Overview of Stolen Property
Have you ever wondered whether a product you bought, or are thinking about buying, was stolen? Perhaps you bought an item from someone on craigslist.com, but you got a suspicious feeling from the seller. Maybe it was an expensive item that was on sale for an unusually low price. Or, the seller seemed to be overly willing to agree to your requests, anything just to get the item sold.
If you’re gut told you that something smelled fishy, it is possible that you purchased stolen property. Read this article to find out how to check the FBI Stolen Articles Database File to see if the products or goods you purchased are stolen.
How Thieves Sell Stolen Property Online
Criminals and thieves use online marketplaces like eBay, Amazon.com, craigslist.com, and others to move stolen items quickly and easily. The anonymous nature of online marketplaces makes it easy to conceal the seller’s true identity and cover up the true history of the stolen property.
Thieves and criminals also sell the illegally obtained items at flea markets and even on busy street corners. Basically, criminals steal articles with the intention of selling them on the web for a 100% profit.
Recipero’s Trace Services Helps Combat Crime
Now, there is an easy way to check to see if the item or property you bought was reported as stolen. A company known as Recipero is one of the largest data collection companies in the world. Recipero is now part of TransUnion.
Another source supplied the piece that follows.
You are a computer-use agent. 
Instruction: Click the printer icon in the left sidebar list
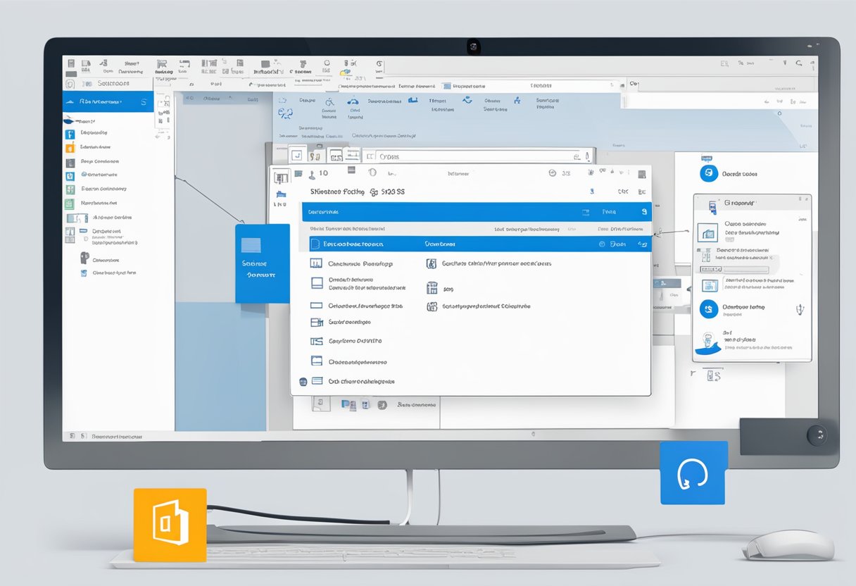click(83, 257)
The company provides information services to law enforcement agencies, the United States government, insurance companies, retail businesses, and individual buyers. Recipero operates a service known as Trace, which searches FBI Stolen Articles file on the NCIC database.
The FBI Stolen Articles File is a database of property that was reported to law enforcement agencies as being stolen or missing. The database, which is the largest of its kind, contains millions of product serial numbers that can be searched online free of charge.
Police departments run a database search through Trace to determine if goods they recovered during a bust were ever reported as stolen. Individuals can run a quick search to determine if a product they are considering buying was taken from someone else.
How to Check for Stolen Property
To run a free lookup, do the following:
- First, visit the Trace Checker website
- Click on the Sign Up link at the top of the page
- Provide the requested information in the required fields. Information includes First Name, Last Name, Email, Password, Full Address.
- Read and agree to the Terms of Service
- Verify you are not a robot by completing the Captcha
- Click on Signup
How to Report an Article as Stolen
When you report the stolen property to your local police department, make sure you request that the information made available to the FBI Stolen Articles File on the NCIC database. As long as local law enforcement reports the information, the goods will be searchable from the Trace website.
How to Register and Protect Purchased Goods
Recipero also operates a service known as Immobilize, the National Property Register, which allows people to register their valuables and increase the likelihood they will get their stuff back in the event of a crime or disaster. In addition to recording serial numbers, you can even upload photos and receipts via the website.
Examples of items that are frequently recorded include mobile phones, bicycles, laptops, jewelry, and home entertainment items. The site can even be used to record serial numbers of cash.
Registering makes the information available to police departments around the country immediately. This helps combat the sale of stolen goods and helps police and insurance companies take action.